The distinction was further clarified by the courts in the case involving Grove Press’s publication and distribution of Henry Miller’s Tropic of Cancer (1934) in 1964. The respected scholar Richard Ellmann testified in the Chicago Tropic of Cancer case as an expert witness for the defense, claiming that Miller’s controversial novel was “definitely a work of literary merit and importance.” It was a Florida case, however, that was heard by the Supreme Court in 1964. Justice William J. Brennan, Jr., reiterated the decision in the Roth case that obscenity is excluded from constitutional protection but reemphasized that the portrayal of sex in art and literature was not sufficient reason to restrict it, regardless of whether it might arouse one sexually or whether it was offensive to someone, so long as the work in question was serious literature with social value.
The Court’s careful effort to distinguish between literature and pornography was challenged by a novel that had always been classified as pornography, John Cleland’s The Memoirs of Fanny Hill, a book that had been suppressed since its original publication in 1749. Literary experts in court cases in England in 1964 and America in 1966 testified that while Fanny Hill was not a major work of literature, such as Joyce’s Ulysses or Lawrence’s Lady Chatterley’s Lover, it did have literary merit and was an important contribution to social history. In the English trial, literary critic Ian Watt said: “It has its place in the history of literature and not in the history of smut.”
In America, the defense in a Fanny Hill case attempted to make the argument that if a work is well written it cannot be pornography, for it has literary value and thus has constitutional protection.
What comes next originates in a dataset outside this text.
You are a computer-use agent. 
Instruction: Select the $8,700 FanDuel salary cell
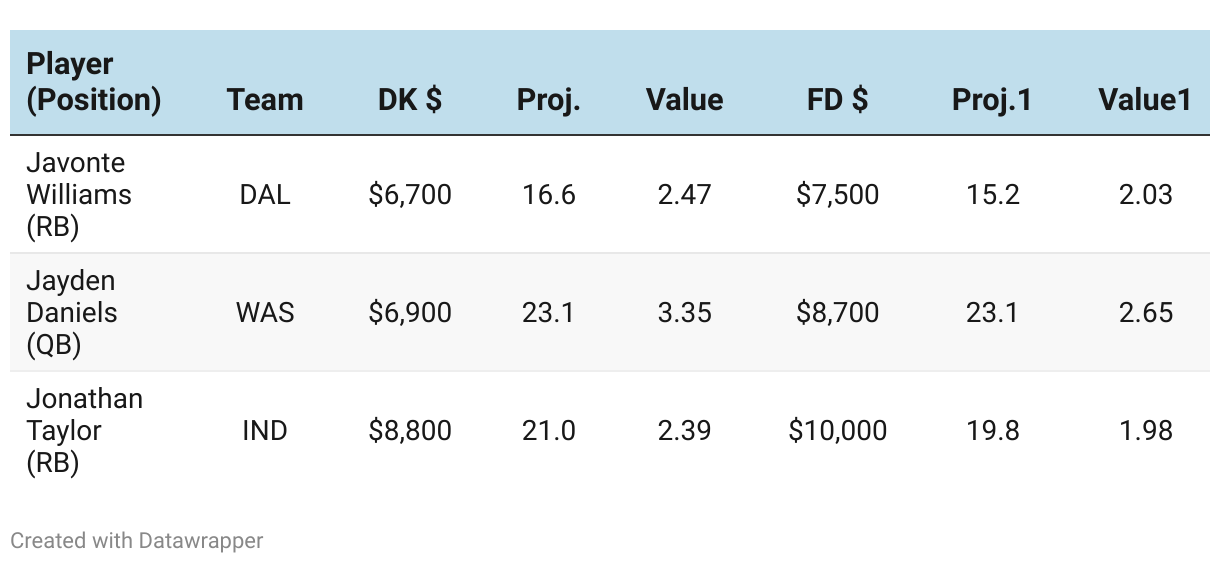pos(838,312)
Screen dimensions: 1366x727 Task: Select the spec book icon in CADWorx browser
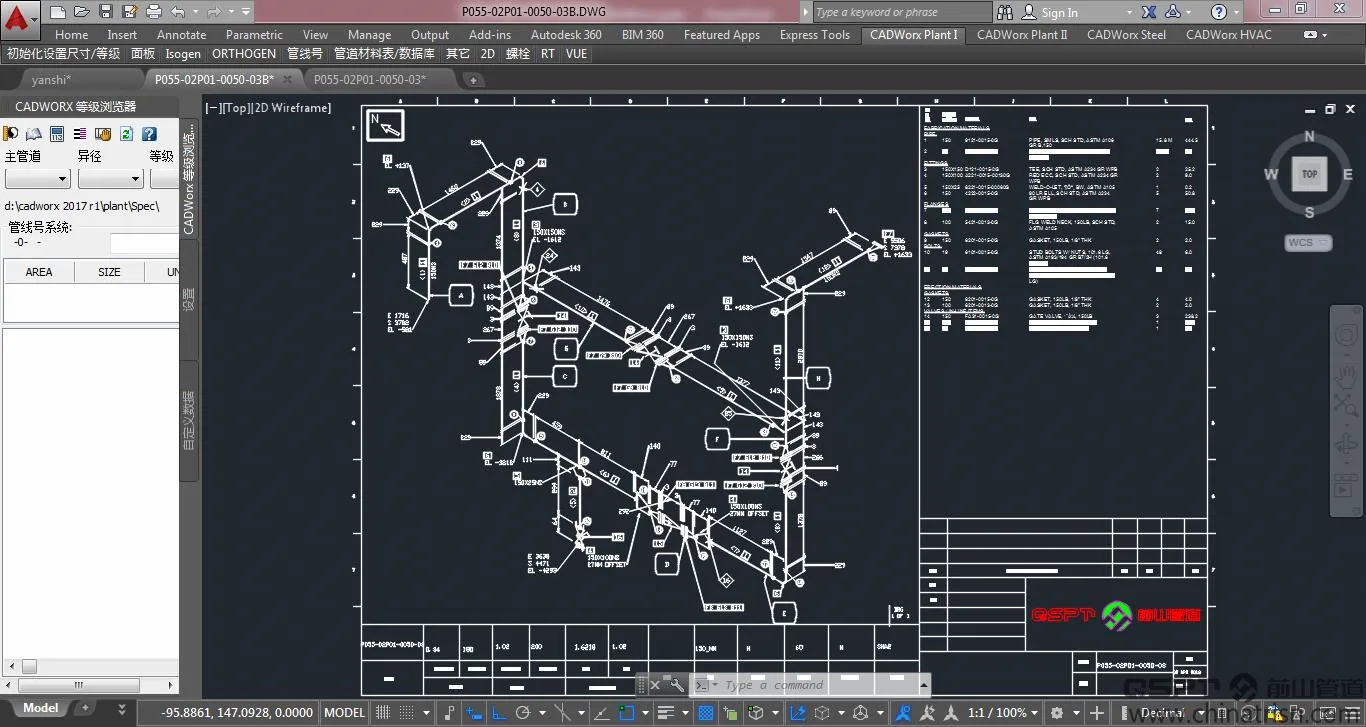pyautogui.click(x=34, y=133)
Although the attorney for the prosecution argued that Fanny Hill was nothing but a series of sexual scenes and therefore had no value except as pornography, Charles Rembar, attorney for the defense, bolstered by the opinion of a number of literary critics, argued that the book had “elements of literary value” such as “good writing, observation of human nature, the drawing of character, psychological insight,” and that it involved real people rather than mere fantasy projections. The Court’s ruling that Fanny Hill was not obscene had the effect of removing the previous rigid distinction between pornography and literature. It now seemed that pornography could be literature rather than obscenity if it were well written and thus had some literary merit.
As a result of these important cases, the courts gradually abandoned efforts to try to define the obscene as that which had no literary worth, thus freeing themselves from the responsibility of being the national arbiters of what was good literature. The next series of legal cases that attempted to define and thus prohibit the publication of written works as obscene was not based on making a distinction between literature and pornography but rather on defining the subject matter of pornography as being one that posed a danger to a certain segment of the public—mainly women.